G7の新しい経済制裁はダイヤの監視・追跡に向けた協力なのだそうだ。だがおそらくロシア産のダイヤ取引の全面禁止には至らないだろうとされている。この事前報道を裏打ちするようにイギリスはプーチン大統領関連の企業と個人への制裁を強める考えだ。つまり全面的に禁止するわけではないということになる。

新しい経済制裁措置は提案できないため「現在のスキームを検証し抜け道を塞ぐ」方法についても熱心に話し合われている。

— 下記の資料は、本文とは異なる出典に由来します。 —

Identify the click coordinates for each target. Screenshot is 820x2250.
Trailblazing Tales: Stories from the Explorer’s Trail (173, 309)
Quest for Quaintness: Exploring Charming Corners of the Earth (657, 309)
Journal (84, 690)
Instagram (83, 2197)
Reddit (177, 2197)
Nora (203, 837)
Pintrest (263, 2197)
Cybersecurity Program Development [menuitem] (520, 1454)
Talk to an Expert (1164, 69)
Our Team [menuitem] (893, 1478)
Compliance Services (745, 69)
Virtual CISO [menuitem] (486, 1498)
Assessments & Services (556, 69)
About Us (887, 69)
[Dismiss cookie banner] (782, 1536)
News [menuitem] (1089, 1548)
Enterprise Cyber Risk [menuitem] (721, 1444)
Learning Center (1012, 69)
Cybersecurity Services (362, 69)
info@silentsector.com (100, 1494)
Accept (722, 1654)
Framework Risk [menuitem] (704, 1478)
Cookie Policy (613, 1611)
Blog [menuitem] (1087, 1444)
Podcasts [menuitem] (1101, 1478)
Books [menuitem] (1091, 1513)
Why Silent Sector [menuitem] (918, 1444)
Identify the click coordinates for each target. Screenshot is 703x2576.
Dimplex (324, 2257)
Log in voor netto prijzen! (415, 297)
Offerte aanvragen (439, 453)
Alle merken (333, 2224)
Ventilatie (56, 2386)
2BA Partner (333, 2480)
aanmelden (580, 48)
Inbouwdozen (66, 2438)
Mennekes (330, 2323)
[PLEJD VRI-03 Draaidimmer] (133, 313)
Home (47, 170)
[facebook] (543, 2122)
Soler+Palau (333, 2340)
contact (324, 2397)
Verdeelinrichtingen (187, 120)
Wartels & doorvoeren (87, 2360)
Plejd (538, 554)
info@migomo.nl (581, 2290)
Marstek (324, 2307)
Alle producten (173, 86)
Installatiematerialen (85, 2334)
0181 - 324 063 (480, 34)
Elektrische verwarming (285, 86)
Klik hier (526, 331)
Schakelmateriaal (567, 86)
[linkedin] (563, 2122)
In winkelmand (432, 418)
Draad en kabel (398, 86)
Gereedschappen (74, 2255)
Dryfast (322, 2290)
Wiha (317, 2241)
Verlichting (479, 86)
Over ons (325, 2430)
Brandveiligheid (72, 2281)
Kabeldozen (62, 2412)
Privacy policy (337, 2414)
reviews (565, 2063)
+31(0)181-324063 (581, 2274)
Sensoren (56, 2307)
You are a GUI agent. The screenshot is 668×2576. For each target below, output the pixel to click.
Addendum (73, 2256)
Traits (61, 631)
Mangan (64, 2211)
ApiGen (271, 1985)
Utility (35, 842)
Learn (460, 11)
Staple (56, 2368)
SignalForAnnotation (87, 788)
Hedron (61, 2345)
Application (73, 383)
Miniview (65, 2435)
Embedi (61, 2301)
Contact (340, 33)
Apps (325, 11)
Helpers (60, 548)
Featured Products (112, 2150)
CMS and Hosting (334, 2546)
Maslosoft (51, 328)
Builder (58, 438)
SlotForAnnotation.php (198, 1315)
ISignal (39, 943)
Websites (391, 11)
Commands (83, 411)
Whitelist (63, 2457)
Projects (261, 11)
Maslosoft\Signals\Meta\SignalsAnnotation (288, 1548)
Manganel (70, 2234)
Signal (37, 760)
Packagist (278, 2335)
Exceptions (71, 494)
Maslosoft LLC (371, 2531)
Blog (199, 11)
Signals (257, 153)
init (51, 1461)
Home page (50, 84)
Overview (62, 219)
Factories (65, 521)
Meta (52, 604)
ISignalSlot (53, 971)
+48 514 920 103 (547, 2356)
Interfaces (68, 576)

ウクライナはより強い武器の提供を求めているがアメリカは応じてこなかった。「ロシアを刺激するかもしれない」というのがBloombergの説明だが、おそらくはウクライナが暴走しかねないという懸念があるのだろう。アメリカにとってみればウクライナは戦い続けてくれた方がいい。その間だけは専制主義を思う存分批判し続けることができるからだ。ただし、アメリカはF16の供与を決めたようだ。全くのゼロ回答というわけにはいかなかったのだろう。

G7が世界のリーダーという位置付けから中露排除の仕組みに変質しつつあるなか、岸田総理が言っていた「新しい資本主義」も「経済安全保障」という言葉に置き換わりつつある。G7首脳宣言に「経済的威圧に対抗」という言葉が使われるのはそのためである。岸田総理は結局「新しい資本主義」の形を内外に示すことはできなかったがもう宿題はやらなくて良い。

これは安全保障だけでなく資本主義というものが「専制主義」という悪の存在抜きに成立し得なくなっているということを意味しているのであろう。

このように西側先進国が存在するためには「誰がが代理で戦い続けなければならない」ことになる。G7は支援はするが当事者にはなりたくない。ウクライナはそのために選ばれてしまったということになる。これは国民にとっても指導者にとってもとても過酷な運命と言えるだろう。

ウクライナは国内で政治腐敗と戦い続けている。これが解決するまで彼らが西側に迎え入れられることはない。彼らは「いつか」を夢見つつ外側で悪の専制主義と闘い続けている。